_Short problem:_ According to the MIGA overview below, what total value of guarantees has the agency provided since its inception?

_Selection:_
— Start —
At a Glance
· The Multilateral Investment Guarantee Agency (MIGA) promotes foreign direct investment (FDI) into developing countries to support economic growth, reduce poverty, and improve people’s lives.
· MIGA encourages developmentally beneficial investment by providing political risk insurance (PRI) against the risks of currency inconvertibility and transfer restriction; expropriation; war, terrorism, and civil disturbance; breach of contract; and non-honoring of sovereign financial obligations.
· Since its inception, MIGA has provided more than $27 billion in guarantees (PRI) for more than 700 projects in over 100 developing countries. MIGA currently has an outstanding guarantees portfolio of over $10 billion.
· Projects supported by MIGA create jobs; provide water, electricity, and other basic infrastructure; strengthen financial systems; generate tax revenues; transfer skills and technological know-how; and help countries tap natural resources in an environmentally sustainable way.
· MIGA’s guarantees act as a catalyst to restore market confidence for investors. The agency also helps resolve disputes between investors and host governments to keep MIGA-supported projects and their benefits on track.
· The agency also works closely with its private and public sector reinsurance partners to maximize the insurance capacity that MIGA can bring to a project. By fronting transactions, MIGA provides access to insurance capacity that otherwise would not have been available to clients and host countries.
· MIGA is experiencing increased demand for guarantees as the global economic environment remains tenuous, and investors are increasingly interested in risk-mitigation instruments, including PRI.
MIGA’s strategy focuses on areas where it can make the greatest difference:
· Investments in the world’s poorest (IDA-eligible) countries. These markets typically have the most need and stand to benefit the most from foreign investment, but may not be well served by the private insurance market.
· Investments in conflict-affected countries. While these countries tend to attract considerable donor goodwill once conflict ends, aid flows eventually decline. With many investors wary of potential risks, PRI becomes essential to bring in investment.
· Investments in complex projects, mostly in infrastructure and the extractive industries. Lack of public financing options means private investment is crucial, especially in the poorest countries.
· Support for South-South investments. Investments between developing countries are contributing to an ever-increasing proportion of FDI flows—and economic integration between developing countries can have a powerful effect.
MIGA is focusing on diversifying its business in collaboration with other World Bank Group members.
— End —
_Data section:_
— Start —
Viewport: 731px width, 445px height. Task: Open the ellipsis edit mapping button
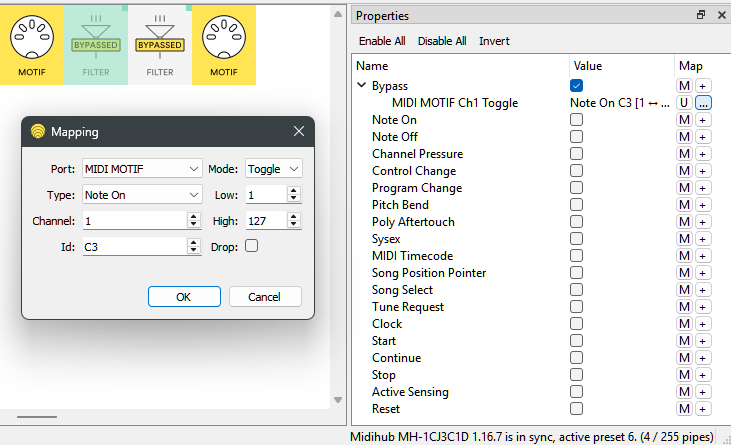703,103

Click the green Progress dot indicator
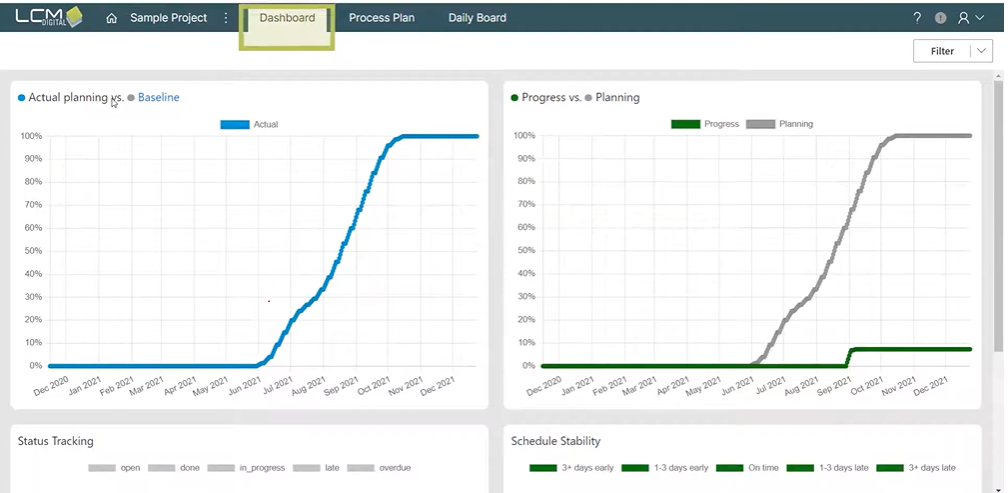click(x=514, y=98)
— End —
_Answer for the task:_ More than $27 billion.